CF1735F.Pebbles and Beads

There are two currencies: pebbles and beads. Initially you have $a$ pebbles, $b$ beads.

There are $n$ days, each day you can exchange one currency for another at some exchange rate.

On day $i$ , you can exchange $-p_i \leq x \leq p_i$ pebbles for $-q_i \leq y \leq q_i$ beads or vice versa. It's allowed not to perform an exchange at all. Meanwhile, if you perform an exchange, the proportion $x \cdot q_i = -y \cdot p_i$ must be fulfilled. Fractional exchanges are allowed.

You can perform no more than one such exchange in one day. The numbers of pebbles and beads you have must always remain non-negative.

Please solve the following $n$ problems independently: for each day $i$ , output the maximum number of pebbles that you can have at the end of day $i$ if you perform exchanges optimally.

The first line of the input contains a single integer $t$ ( $1 \le t \le 10^3$ ) — the number of test cases. The description of test cases follows.

The first line of each test case contains three integers $n$ , $a$ and $b$ ( $1 \le n \le 300\,000$ , $0 \le a, b \le 10^9$ ) — the number of days and the initial number of pebbles and beads respectively.

The second line of each test case contains $n$ integers: $p_1, p_2, \ldots, p_n$ ( $1 \le p_i \le 10^9$ ).

The third line of each test case contains $n$ integers: $q_1, q_2, \ldots, q_n$ ( $1 \le q_i \le 10^9$ ).

It is guaranteed that the sum of $n$ over all test cases doesn't exceed $300\,000$ .

Output $n$ numbers — the maximum number of pebbles at the end of each day.

Your answer is considered correct if its absolute or relative error does not exceed $10^{-6}$ .

Formally, let your answer be $a$ , and the jury's answer be $b$ . Your answer is accepted if and only if $\frac{\left|a - b\right|}{\max(1, \left|b\right|)} \le 10^{-6}$ .

In the image below you can see the solutions for the first two test cases. In each line there is an optimal sequence of actions for each day.

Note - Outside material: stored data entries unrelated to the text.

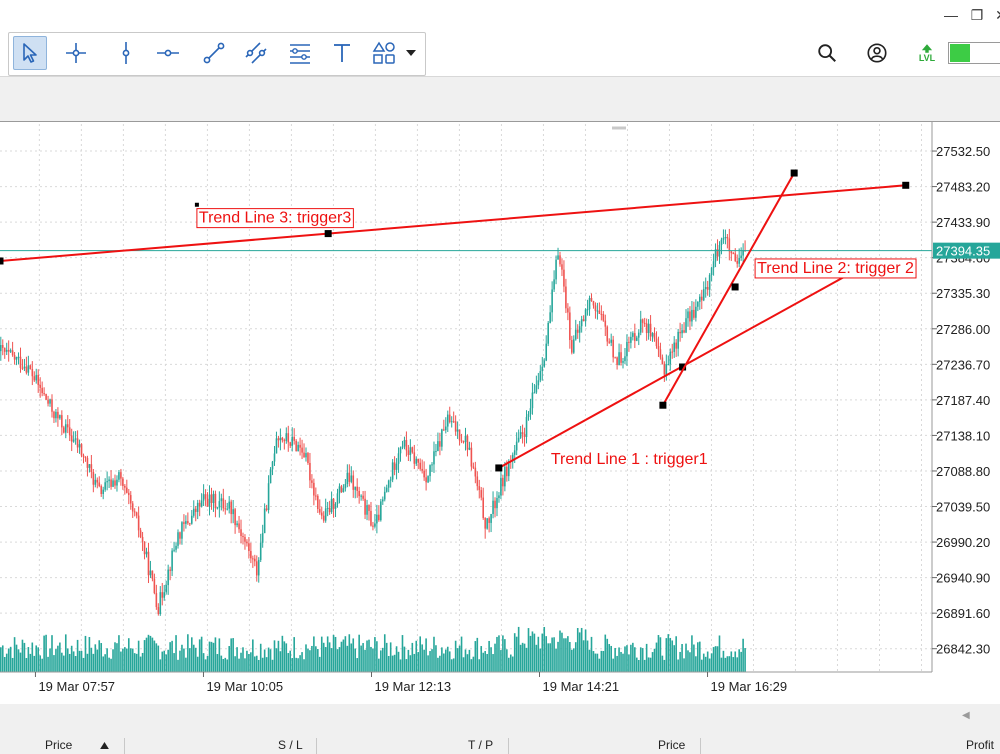 The height and width of the screenshot is (754, 1000). Describe the element at coordinates (124, 746) in the screenshot. I see `column-separator` at that location.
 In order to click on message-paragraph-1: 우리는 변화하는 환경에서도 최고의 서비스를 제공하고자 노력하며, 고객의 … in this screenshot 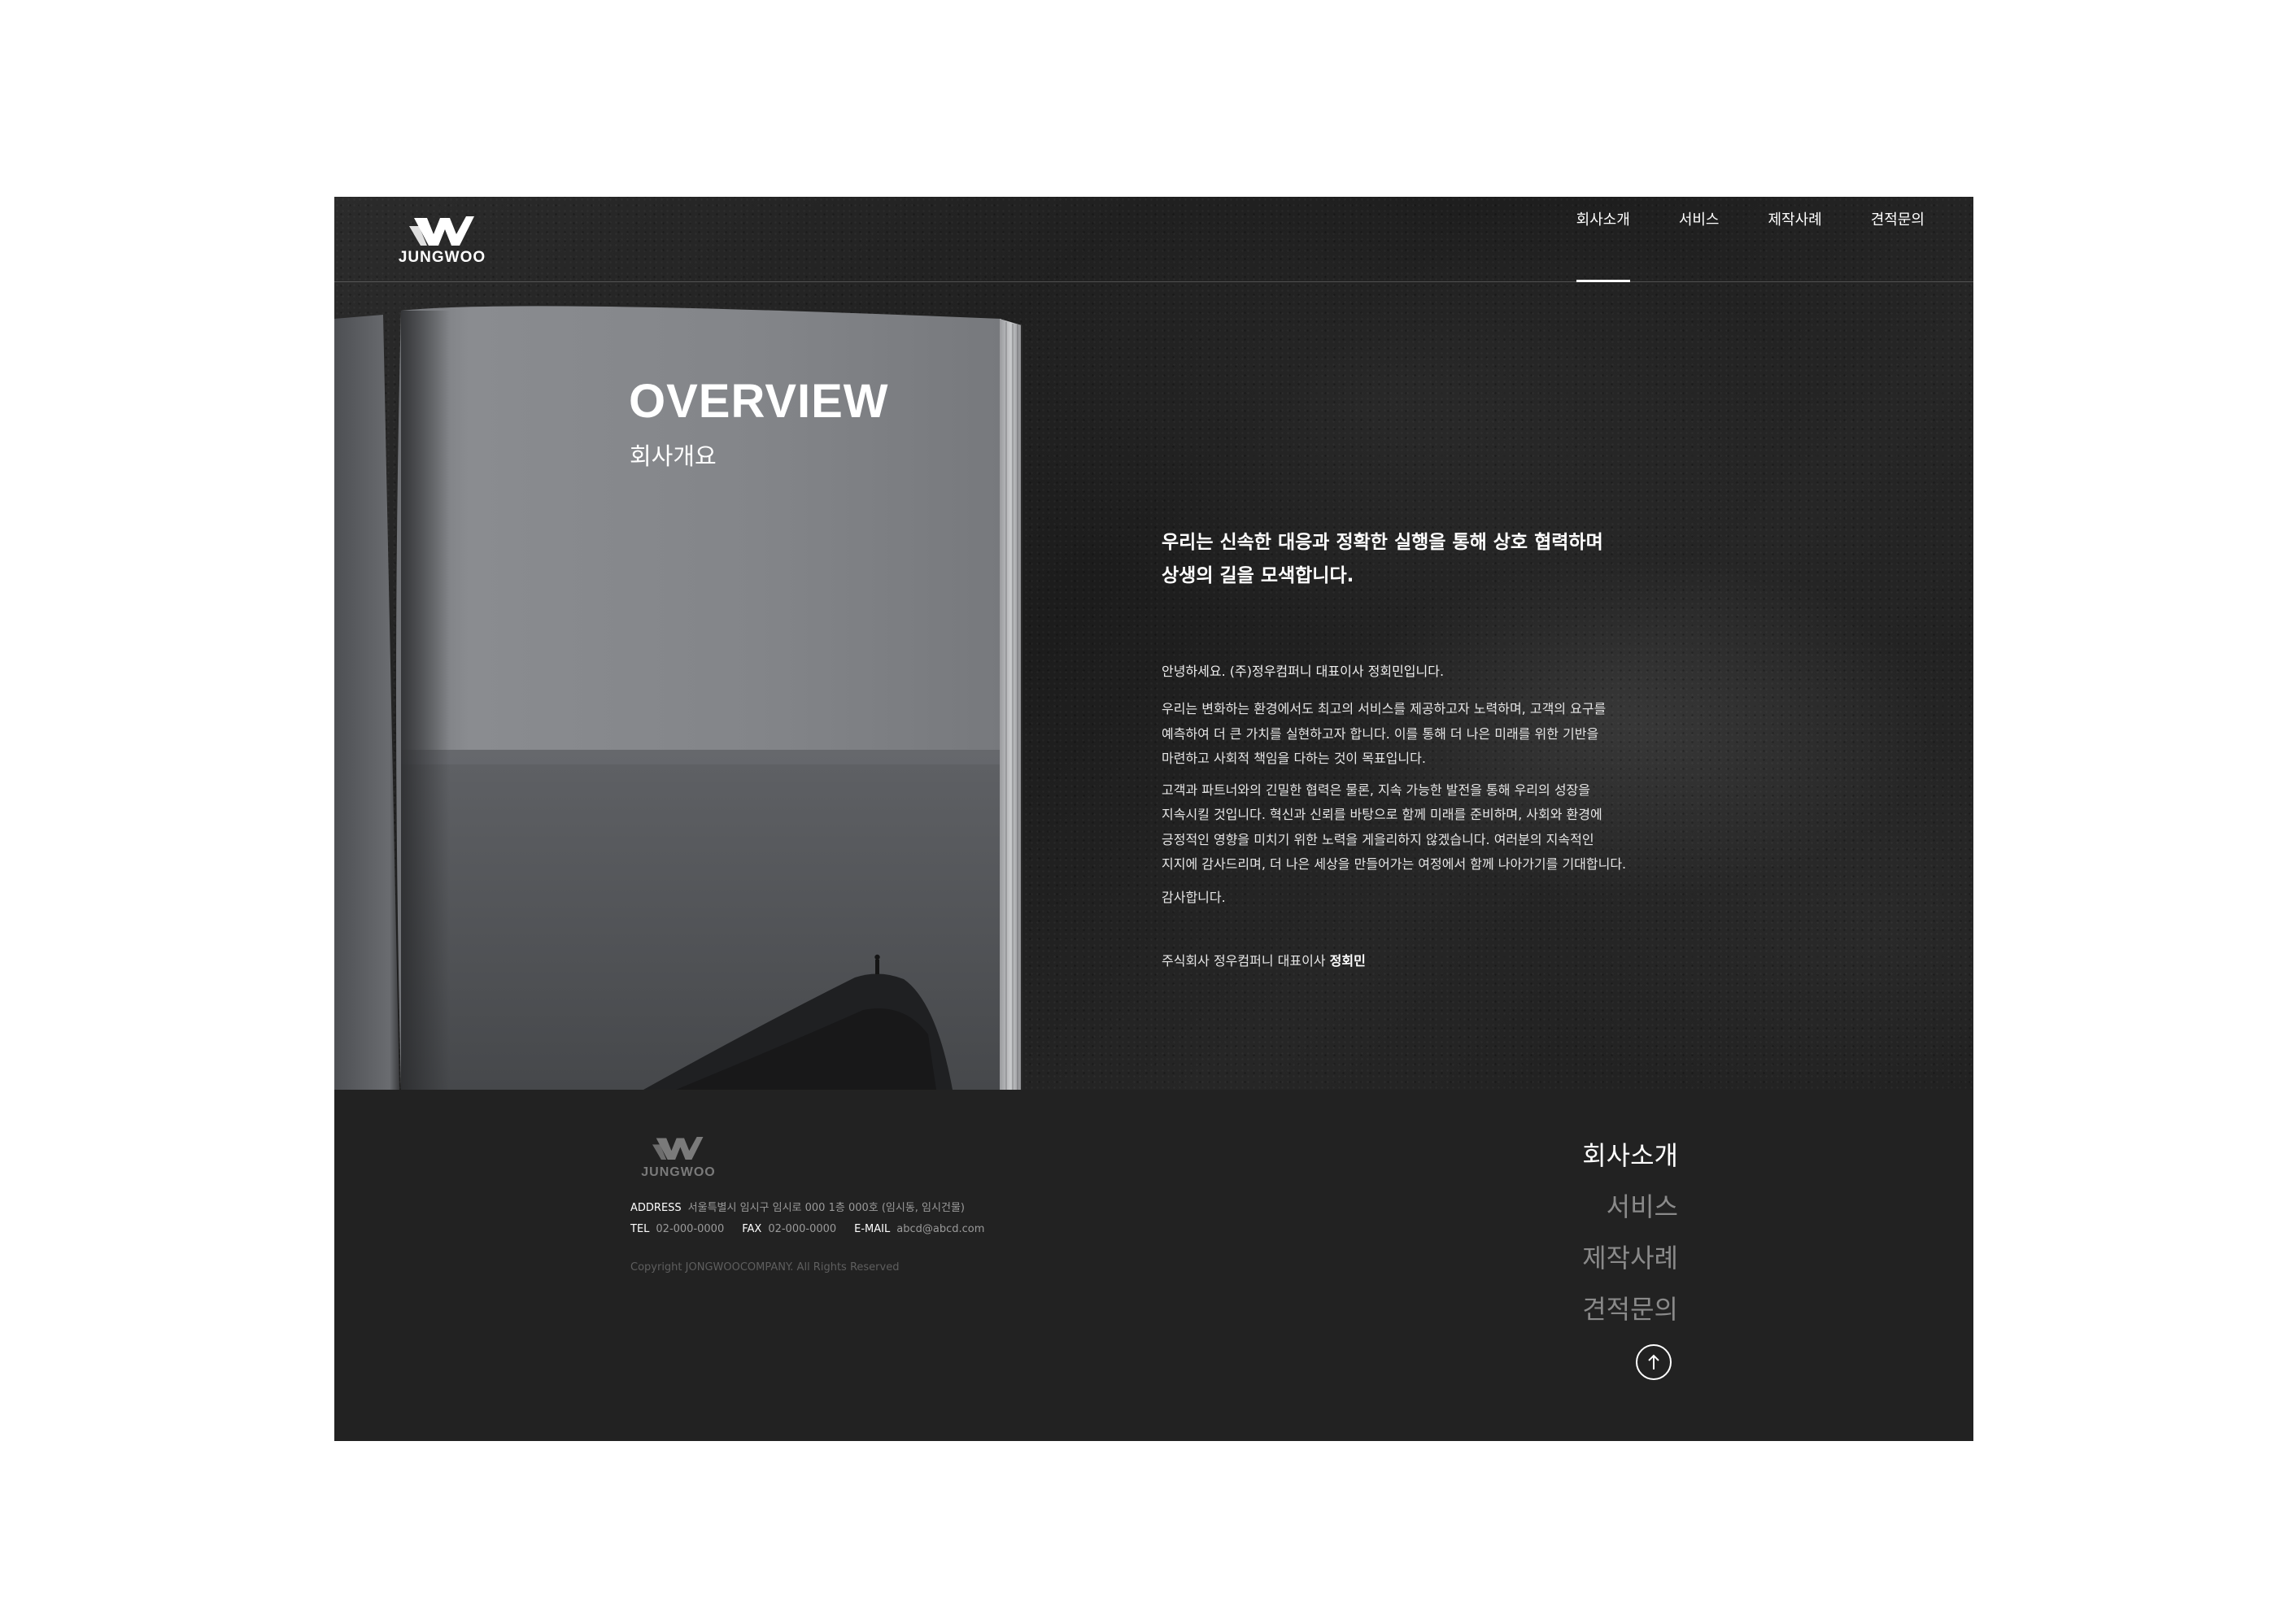, I will do `click(1430, 734)`.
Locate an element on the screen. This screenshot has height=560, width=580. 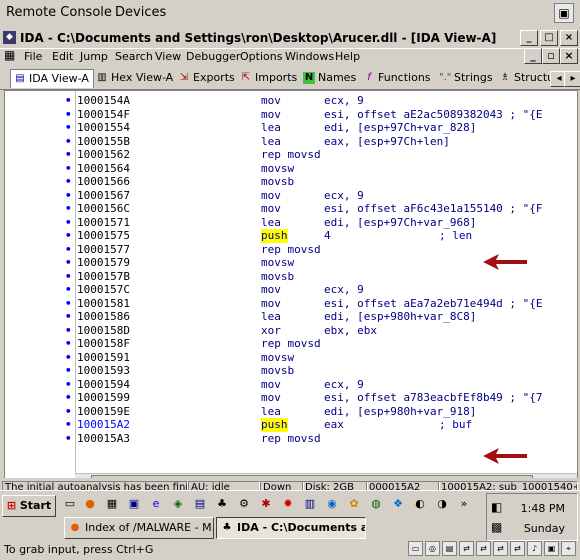
clock-day: Sunday is located at coordinates (544, 528).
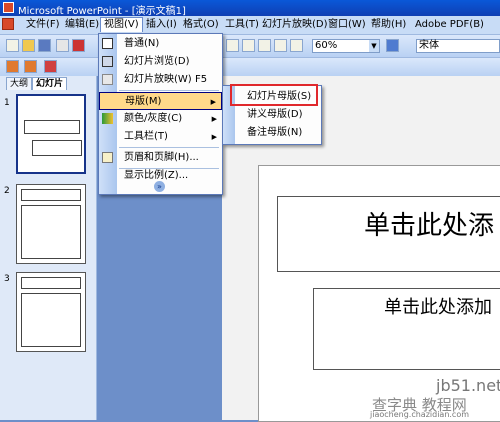 The height and width of the screenshot is (422, 500). What do you see at coordinates (142, 44) in the screenshot?
I see `menu-item-label: 普通(N)` at bounding box center [142, 44].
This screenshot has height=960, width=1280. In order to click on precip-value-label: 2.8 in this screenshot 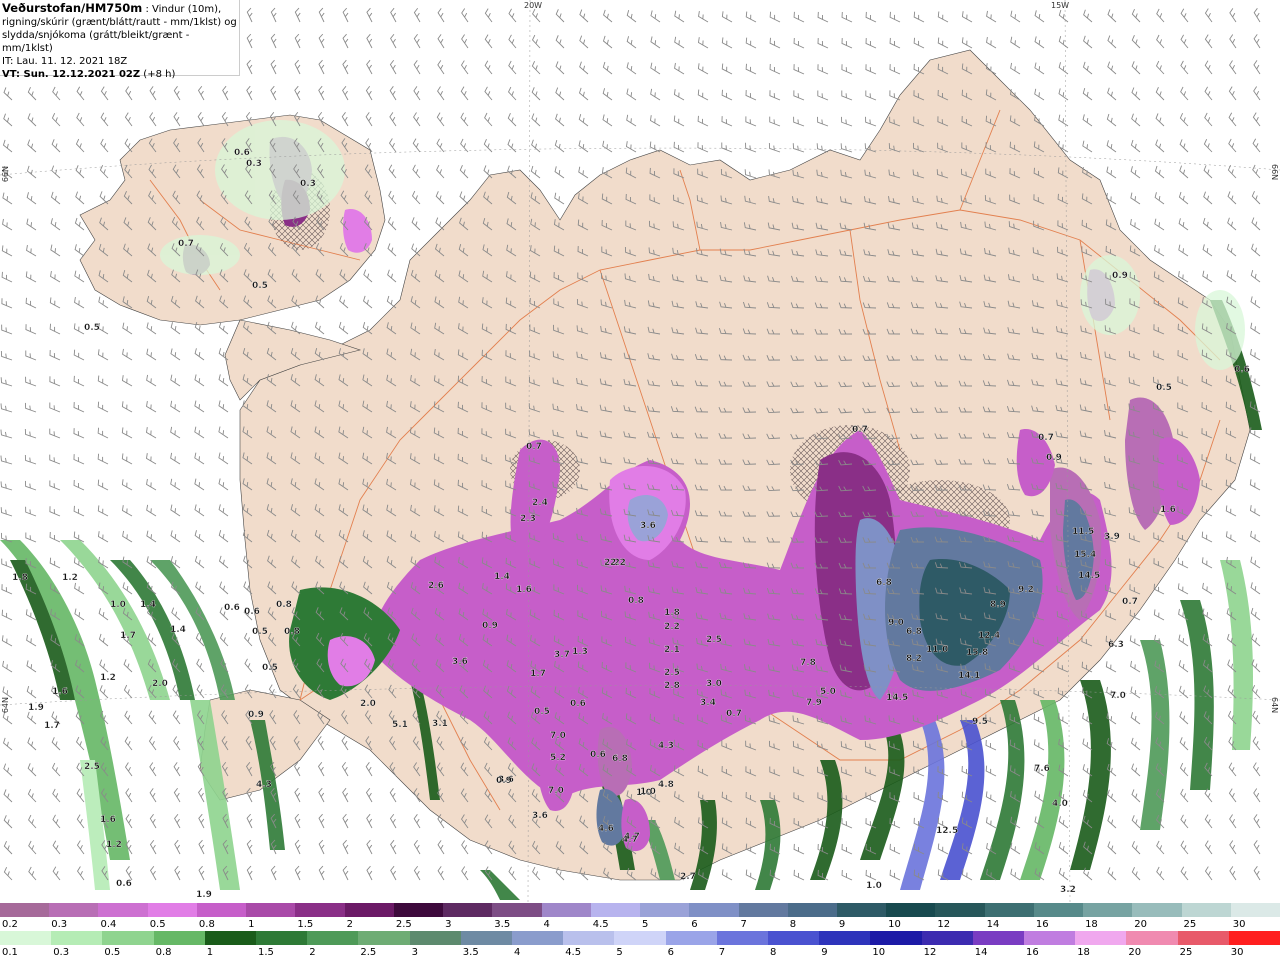, I will do `click(672, 686)`.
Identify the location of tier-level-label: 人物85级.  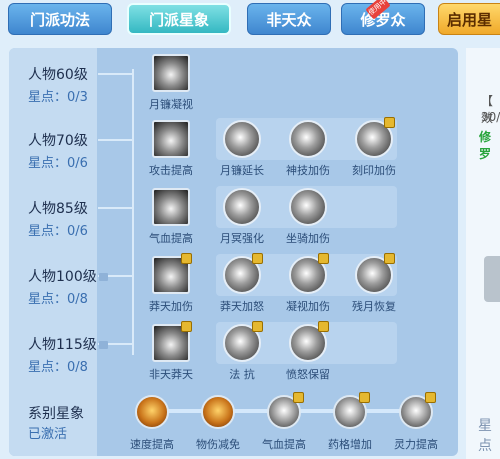
(58, 209).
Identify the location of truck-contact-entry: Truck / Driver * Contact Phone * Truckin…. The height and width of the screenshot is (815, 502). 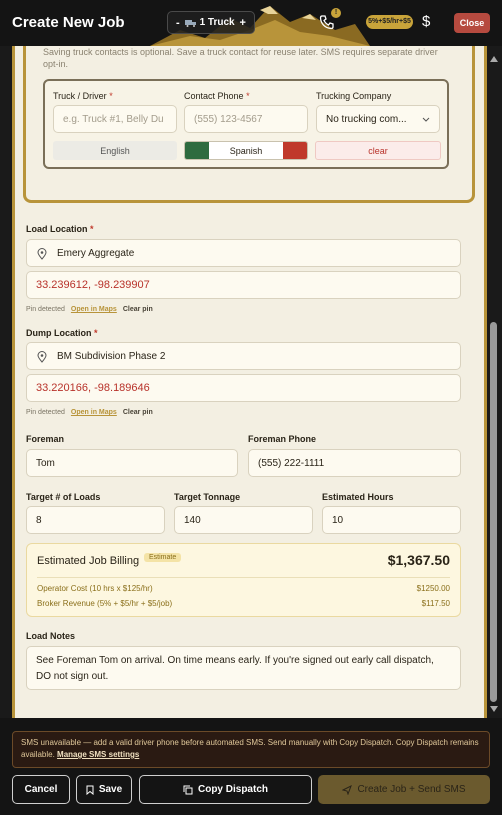
(246, 124).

In the first test case, the optimal strategy for the first day is to do no action at all, as we can only decrease the number of pebbles. The optimal strategy for the second day is at first to exchange $1$ pebble for $2$ beads, which is a correct exchange, since $1 \cdot 4 = 2 \cdot 2$ , and then to exchange $2$ beads for $3$ pebbles.